Miguel Constancia
Laboratory of Developmental Genetics and Imprinting, Developmental Genetics Programme; The Babraham Institute
Imprinted genes in mammals are crucial for placental development and fetal growth. The insulin-like growth factor 2 (Igf2) gene is paternally expressed in the fetus and placenta. Here we show that deletion from the Igf2 gene of a transcript (P0)(1,2), specifically expressed in the labyrinthine trophoblast of the placenta leads to reduced growth of the placenta, followed several days later by fetal growth restriction. The fetal to placental weight ratio is thus increased in the absence of the P0 transcript. We show that passive permeability for nutrients of the mutant placenta is decreased, but that secondary active placental amino acid transport is upregulated.
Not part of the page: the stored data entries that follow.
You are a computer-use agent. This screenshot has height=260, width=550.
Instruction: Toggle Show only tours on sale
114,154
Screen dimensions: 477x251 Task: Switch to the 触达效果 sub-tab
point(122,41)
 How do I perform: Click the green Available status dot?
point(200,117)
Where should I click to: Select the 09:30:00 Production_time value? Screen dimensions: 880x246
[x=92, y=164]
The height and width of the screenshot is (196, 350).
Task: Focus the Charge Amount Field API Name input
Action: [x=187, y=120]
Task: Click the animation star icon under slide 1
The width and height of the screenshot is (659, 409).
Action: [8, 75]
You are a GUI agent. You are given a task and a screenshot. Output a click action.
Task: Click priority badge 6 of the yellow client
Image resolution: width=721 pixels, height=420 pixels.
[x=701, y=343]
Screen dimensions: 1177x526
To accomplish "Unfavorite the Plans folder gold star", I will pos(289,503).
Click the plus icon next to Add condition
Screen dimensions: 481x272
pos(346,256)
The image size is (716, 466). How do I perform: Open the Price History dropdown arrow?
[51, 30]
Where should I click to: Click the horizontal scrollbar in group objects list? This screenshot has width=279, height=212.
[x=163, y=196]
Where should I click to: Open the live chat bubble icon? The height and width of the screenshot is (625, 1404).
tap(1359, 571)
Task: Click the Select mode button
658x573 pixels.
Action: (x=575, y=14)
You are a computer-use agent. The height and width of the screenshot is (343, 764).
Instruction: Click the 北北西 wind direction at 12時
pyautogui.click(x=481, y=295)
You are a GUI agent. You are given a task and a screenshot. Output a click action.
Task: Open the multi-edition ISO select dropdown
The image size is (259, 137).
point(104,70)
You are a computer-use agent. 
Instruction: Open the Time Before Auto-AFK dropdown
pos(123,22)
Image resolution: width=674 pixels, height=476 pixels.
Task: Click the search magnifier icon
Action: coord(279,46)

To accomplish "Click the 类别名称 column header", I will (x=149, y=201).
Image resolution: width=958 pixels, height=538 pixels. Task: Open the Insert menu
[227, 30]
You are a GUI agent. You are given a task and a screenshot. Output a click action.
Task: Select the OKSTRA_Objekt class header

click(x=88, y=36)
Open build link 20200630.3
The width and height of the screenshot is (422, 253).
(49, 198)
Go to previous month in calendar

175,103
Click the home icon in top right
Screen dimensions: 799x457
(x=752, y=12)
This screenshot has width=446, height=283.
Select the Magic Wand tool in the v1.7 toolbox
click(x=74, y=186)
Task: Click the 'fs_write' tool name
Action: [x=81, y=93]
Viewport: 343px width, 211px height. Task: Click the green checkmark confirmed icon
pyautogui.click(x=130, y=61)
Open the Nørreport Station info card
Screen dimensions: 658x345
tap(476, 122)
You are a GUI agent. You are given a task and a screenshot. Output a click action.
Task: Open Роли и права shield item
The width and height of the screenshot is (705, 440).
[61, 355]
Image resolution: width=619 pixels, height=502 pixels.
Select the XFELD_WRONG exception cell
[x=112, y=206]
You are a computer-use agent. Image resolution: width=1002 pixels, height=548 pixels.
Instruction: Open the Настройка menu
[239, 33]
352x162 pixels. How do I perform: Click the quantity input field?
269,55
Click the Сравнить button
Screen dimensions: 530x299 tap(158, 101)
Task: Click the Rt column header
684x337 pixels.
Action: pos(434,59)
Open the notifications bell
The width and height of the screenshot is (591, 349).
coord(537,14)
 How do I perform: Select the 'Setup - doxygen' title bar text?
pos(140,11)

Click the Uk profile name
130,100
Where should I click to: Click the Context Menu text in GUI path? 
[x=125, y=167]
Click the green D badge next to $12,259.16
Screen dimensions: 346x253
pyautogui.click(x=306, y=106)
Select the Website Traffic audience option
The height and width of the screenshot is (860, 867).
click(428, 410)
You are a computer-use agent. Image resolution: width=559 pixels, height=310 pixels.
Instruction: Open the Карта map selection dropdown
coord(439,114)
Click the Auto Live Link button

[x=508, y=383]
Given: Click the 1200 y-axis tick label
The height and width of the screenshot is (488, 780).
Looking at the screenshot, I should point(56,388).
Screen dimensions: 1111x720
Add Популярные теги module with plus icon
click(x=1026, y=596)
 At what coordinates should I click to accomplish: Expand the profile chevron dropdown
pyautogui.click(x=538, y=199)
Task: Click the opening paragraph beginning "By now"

This upregulation is likely to compensate initially for the decrease in placental size and passive permeability. Later in gestation the compensation fails and fetal growth restriction ensues. Our study provides the first experimental evidence for imprinted gene action in the placenta that directly controls the supply of maternal nutrients to the fetus, and supports the genetic conflict theory of imprinting. We propose that the Igf2 gene, and perhaps other imprinted genes, control both the placental supply of, and the genetic demand for, maternal nutrients to the mammalian fetus.
References:
Moore et al. Proc. Natl. Acad. Sci. 94: 12509-12514, 1997.
Constância et al. Nat. Genet. 26: 203-206, 2000.